Cała opisana poniżej akcja toczyła się jakieś dwa-trzy miesiące, a dzisiaj miała swój finał - najprawdopodobniej jest to też finał mojego wieloletniego korzystania z usług "pomarańczowych". Telefon u nich miałam "od zawsze" - najpierw na kartę, potem abonament, potem różne inne usługi np. internet mobilny, no, ogólnie, jak coś potrzebowałam z tego typu usług, no to "pomarańczka", bo tam mam już to, to i to. Kiedy Młoda "dorosła" do własnego telefonu, oczywistym dla mnie było, że wezmę jej abonament w pomarańczowej sieci.
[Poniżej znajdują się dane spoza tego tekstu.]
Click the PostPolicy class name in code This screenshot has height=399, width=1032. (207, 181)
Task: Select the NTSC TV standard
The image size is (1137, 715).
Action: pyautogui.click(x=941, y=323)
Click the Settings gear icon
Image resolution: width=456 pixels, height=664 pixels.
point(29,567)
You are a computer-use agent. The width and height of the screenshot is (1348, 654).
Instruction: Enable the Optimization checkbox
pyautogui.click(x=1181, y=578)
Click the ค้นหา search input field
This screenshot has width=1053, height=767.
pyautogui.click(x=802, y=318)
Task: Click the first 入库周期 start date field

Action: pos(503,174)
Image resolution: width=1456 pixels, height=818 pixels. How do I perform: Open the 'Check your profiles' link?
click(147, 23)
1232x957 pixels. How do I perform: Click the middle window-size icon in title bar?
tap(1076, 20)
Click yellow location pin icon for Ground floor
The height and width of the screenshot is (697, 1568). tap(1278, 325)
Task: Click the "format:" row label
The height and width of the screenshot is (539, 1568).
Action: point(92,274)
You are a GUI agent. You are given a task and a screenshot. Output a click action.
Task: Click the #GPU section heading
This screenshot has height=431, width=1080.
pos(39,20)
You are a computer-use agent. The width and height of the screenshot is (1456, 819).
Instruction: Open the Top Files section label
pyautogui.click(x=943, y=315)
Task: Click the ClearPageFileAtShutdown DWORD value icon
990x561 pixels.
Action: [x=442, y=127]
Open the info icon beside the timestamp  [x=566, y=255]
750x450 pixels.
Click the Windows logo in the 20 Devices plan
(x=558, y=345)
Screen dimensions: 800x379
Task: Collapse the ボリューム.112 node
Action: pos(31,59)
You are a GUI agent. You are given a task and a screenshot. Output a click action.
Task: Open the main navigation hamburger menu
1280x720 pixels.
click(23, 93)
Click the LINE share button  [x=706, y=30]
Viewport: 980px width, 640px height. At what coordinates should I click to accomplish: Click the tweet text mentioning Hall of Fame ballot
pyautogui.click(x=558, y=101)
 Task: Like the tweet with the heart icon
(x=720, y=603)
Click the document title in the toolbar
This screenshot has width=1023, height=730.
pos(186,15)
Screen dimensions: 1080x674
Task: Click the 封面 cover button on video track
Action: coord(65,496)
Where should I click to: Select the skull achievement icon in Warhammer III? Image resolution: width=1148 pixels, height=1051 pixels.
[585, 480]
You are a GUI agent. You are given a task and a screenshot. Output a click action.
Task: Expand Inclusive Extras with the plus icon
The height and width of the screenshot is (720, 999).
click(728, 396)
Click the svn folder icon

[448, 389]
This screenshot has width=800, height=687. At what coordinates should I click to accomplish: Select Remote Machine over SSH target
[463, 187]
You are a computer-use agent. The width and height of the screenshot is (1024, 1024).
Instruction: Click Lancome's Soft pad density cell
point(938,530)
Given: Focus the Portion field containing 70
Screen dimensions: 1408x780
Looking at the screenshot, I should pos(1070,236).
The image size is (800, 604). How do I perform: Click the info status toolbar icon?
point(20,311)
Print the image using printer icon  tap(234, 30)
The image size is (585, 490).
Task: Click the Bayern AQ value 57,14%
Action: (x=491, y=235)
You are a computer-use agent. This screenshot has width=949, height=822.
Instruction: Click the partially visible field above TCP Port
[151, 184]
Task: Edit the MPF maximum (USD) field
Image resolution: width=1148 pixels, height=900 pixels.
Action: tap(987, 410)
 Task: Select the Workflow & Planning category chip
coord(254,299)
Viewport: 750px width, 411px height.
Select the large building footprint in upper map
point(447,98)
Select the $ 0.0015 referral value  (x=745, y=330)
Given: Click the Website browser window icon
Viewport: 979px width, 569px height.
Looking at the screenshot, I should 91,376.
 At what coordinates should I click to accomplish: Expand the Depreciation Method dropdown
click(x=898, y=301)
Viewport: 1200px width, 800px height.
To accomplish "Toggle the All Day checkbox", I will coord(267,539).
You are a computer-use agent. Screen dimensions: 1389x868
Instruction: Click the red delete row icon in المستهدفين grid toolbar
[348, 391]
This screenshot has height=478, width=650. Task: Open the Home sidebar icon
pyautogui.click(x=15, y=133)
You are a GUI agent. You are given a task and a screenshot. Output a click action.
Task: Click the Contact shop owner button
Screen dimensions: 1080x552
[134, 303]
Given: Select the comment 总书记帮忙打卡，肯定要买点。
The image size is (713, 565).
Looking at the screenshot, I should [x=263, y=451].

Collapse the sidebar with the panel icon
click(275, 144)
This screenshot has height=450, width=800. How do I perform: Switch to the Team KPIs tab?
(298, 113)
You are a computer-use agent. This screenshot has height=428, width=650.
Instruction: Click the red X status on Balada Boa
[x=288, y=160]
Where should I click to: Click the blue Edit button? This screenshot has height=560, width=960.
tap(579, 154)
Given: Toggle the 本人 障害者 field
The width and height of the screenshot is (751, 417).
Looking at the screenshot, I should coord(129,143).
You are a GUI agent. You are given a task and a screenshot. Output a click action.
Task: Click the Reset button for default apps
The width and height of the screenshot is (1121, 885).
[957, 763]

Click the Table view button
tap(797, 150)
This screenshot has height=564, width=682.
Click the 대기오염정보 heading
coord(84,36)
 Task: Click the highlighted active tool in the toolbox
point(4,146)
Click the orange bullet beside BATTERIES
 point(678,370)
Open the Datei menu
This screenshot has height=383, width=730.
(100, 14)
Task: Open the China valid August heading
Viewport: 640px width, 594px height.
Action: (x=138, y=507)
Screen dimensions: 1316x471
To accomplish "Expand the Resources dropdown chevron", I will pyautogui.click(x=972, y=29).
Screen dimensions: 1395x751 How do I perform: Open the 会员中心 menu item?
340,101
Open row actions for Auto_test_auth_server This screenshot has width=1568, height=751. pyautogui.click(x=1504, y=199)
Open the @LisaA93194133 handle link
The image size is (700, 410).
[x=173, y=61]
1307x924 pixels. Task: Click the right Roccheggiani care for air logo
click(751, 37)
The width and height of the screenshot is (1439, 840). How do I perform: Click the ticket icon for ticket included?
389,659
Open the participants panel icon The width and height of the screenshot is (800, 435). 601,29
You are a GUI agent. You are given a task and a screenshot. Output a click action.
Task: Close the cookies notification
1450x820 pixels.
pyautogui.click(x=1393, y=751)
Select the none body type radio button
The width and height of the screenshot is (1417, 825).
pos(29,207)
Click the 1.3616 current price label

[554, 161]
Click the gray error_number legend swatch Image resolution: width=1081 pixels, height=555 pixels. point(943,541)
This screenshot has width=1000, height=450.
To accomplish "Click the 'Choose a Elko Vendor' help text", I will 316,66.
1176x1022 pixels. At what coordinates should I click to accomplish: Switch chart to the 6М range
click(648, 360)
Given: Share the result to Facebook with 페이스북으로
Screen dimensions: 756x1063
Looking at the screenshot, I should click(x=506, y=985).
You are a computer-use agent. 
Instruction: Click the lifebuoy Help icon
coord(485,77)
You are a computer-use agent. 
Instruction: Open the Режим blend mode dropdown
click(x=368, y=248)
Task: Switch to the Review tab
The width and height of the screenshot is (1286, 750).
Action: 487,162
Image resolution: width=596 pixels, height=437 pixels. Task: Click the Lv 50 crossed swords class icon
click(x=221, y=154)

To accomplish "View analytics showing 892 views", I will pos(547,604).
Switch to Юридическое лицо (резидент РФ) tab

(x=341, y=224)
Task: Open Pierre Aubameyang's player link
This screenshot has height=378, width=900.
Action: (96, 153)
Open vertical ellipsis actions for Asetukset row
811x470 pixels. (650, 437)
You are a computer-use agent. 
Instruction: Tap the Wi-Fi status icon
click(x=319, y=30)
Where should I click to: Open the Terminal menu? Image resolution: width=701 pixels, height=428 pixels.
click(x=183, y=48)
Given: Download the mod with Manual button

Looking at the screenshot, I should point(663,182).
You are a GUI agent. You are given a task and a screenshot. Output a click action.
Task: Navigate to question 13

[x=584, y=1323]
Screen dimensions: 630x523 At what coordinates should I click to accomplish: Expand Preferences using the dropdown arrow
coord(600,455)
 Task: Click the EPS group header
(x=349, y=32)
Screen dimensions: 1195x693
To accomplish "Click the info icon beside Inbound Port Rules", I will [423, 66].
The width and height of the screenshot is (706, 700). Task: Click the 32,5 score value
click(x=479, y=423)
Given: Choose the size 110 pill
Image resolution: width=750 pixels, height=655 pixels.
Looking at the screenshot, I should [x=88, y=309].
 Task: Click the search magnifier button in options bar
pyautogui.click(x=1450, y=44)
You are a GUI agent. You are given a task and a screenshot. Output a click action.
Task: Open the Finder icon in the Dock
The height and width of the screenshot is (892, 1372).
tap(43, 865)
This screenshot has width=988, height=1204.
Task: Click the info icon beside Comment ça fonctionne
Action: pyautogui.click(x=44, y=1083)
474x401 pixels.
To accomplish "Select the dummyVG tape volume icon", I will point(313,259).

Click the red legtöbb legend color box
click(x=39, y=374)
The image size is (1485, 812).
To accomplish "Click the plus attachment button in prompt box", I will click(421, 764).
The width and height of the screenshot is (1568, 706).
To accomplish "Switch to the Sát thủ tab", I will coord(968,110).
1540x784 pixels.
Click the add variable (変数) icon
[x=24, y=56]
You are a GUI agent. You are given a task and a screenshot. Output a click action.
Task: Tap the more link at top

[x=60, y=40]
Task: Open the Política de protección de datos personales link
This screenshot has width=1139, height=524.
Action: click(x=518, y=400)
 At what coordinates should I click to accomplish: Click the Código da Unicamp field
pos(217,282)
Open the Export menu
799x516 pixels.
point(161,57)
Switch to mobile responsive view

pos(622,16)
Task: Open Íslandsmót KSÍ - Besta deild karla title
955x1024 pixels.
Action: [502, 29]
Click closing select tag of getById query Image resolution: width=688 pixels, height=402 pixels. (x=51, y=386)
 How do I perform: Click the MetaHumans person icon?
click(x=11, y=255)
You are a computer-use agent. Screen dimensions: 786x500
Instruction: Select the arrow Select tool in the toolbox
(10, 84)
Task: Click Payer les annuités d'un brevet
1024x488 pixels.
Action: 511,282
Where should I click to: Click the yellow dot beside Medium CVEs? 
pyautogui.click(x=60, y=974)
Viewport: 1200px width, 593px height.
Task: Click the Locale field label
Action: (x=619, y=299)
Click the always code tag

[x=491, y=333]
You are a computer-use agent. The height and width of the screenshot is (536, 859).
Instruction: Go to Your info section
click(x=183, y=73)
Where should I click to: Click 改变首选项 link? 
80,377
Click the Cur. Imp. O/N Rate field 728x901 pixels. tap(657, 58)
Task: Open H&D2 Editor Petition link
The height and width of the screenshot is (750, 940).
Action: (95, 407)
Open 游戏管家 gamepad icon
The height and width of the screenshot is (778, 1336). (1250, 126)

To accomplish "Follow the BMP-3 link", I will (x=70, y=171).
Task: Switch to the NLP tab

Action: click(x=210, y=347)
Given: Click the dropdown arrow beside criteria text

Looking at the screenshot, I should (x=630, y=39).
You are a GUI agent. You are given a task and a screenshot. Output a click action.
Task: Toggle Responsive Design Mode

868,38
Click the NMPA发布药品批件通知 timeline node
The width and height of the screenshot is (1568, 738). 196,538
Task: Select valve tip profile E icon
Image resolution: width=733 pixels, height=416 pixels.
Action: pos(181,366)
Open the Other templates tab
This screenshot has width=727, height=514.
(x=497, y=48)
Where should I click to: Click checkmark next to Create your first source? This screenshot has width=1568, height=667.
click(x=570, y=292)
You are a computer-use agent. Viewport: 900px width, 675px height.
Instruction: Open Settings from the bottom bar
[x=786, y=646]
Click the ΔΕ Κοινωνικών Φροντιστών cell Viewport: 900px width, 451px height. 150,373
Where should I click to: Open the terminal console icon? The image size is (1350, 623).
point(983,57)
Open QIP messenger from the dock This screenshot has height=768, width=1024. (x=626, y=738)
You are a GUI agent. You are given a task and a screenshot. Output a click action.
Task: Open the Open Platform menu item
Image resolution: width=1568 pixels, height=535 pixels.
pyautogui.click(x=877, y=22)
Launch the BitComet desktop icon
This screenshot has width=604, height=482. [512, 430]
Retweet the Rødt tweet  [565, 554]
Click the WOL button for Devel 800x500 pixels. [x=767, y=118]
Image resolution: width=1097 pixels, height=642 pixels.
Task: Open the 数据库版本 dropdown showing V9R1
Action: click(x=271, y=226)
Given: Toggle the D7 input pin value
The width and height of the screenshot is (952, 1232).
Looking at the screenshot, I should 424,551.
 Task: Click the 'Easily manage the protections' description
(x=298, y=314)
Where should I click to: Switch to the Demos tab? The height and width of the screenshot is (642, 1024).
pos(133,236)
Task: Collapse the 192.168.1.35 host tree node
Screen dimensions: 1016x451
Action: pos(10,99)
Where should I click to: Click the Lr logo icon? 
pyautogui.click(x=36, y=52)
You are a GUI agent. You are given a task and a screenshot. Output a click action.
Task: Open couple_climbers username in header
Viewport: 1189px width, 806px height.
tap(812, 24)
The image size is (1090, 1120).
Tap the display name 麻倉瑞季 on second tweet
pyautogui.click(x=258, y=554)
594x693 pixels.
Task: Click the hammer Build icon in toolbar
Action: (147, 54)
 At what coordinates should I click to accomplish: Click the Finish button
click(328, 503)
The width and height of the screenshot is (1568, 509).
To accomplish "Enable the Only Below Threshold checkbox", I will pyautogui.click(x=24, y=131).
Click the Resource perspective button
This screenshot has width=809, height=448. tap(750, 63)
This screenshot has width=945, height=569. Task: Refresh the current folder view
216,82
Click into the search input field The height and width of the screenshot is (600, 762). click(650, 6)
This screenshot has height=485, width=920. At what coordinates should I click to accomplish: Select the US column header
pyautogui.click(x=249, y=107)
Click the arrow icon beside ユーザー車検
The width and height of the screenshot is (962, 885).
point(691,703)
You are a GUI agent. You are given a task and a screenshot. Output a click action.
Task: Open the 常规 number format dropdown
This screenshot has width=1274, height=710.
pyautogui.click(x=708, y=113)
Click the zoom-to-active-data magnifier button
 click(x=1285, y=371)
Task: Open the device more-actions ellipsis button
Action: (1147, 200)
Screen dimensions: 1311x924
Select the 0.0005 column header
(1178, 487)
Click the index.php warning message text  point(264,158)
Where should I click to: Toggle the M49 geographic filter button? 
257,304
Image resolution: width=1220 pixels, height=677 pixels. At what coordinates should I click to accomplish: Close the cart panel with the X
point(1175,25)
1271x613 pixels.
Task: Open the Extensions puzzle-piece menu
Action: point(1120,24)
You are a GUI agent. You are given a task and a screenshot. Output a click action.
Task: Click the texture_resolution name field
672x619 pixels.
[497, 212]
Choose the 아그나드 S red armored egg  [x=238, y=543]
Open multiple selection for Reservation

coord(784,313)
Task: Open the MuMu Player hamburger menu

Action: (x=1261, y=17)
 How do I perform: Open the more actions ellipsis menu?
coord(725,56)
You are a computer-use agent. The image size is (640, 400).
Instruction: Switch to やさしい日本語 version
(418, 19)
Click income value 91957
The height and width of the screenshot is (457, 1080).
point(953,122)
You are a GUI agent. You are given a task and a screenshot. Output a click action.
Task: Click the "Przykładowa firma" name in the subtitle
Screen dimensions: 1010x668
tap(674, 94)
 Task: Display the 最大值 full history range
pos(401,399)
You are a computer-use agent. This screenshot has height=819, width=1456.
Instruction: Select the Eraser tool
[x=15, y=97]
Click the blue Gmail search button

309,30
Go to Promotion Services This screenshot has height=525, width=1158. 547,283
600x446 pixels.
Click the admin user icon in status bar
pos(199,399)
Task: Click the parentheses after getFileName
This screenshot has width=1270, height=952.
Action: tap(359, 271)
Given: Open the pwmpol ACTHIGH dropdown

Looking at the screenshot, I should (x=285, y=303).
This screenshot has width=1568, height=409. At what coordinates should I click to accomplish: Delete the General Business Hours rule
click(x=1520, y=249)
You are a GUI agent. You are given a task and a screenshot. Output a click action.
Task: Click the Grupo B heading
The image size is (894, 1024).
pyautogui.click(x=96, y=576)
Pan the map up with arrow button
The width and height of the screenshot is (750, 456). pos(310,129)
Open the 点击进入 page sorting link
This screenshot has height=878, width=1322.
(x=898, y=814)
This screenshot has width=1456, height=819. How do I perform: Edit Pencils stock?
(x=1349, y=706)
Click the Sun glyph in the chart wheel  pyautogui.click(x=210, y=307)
Ponieważ tych usług miałam dużo, często zmieniały się ich konfiguracje - "To może to pani połączymy w jeden pakiet, będzie taniej", z podanych sugestii oraz ogólnie z obsługi w salonie (najbliższym mi) byłam zadowolona, no ale do czasu...

Jakieś trzy miesiące temu doszłam do wniosku, że niepotrzebny mi już internet mobilny - stary (choć w dobrym stanie - Młoda szanuje sprzęt) tablet leżał zapomniany gdzieś w kącie, w domu mam światłowód, a do sprawdzenia czegoś "na już" wystarczy (i mnie, i Młodej) to, co mamy w abonamencie. Jak pomyślałam, tak zrobiłam - poszłam do salonu, przedstawiłam sprawę, wspólnie z przemiłą panią konsultantką "stworzyłyśmy" piękne pismo o rezygnacji z usługi, poszło...

Po kilku dniach dostałam sms-a (cytuję prawie dosłownie): "Pomarańczowa miłość jest ofertą pakietową i nie może być przeniesiona do oferty na kartę. Rezygnacja obejmuje obie usługi (telefon i internet). Potwierdzamy przyjęcie rozwiązania umowy dla numeru 123456789 i 987654321. Odłączenie nastąpi 25-05-2019." Ale zaraz, zaraz. Z tego wszystkiego zgadza się tylko jedno - wymieniony przez nich nr telefonu faktycznie był z pakiecie z internetem mobilnym. Nie sądziłam, że to jakiś problem, bo jak pisałam wcześniej, wszystkie moje usługi u pomarańczowych występowały w różnych konfiguracjach, a panie konsultantki z salony "żonglowały" tymi usługami z wprawą zawodowego ekwilibrysty, aby tylko uzyskać jak najlepszy efekt. Nie było mowy o przenoszeniu nr na kartę, po prostu chciałam zrezygnować z jednej usługi, a drugą zostawić - w abonamencie, nie na kartę!

Oczywiście pognałam do salonu, pani konsultantka po mruknięciu "co za debile" stworzyła nowe pismo, w którym to wszystko wyjaśniła, po czym uspokoiła mnie, że nie ma mowy, żeby mi odłączyli oba numery. "Proszę czekać na odpowiedź, w razie czego proszę przyjść do mnie znowu". Czekałam prawie miesiąc, po czym udałam się do salonu. Nowe pismo oraz "pani Xynthio, jesteśmy w kontakcie, ja będę osobiście monitorować tę sprawę, to nie pierwszy taki przypadek i wiem, że można zrezygnować z jednej części usługi bez odłączania drugiej!"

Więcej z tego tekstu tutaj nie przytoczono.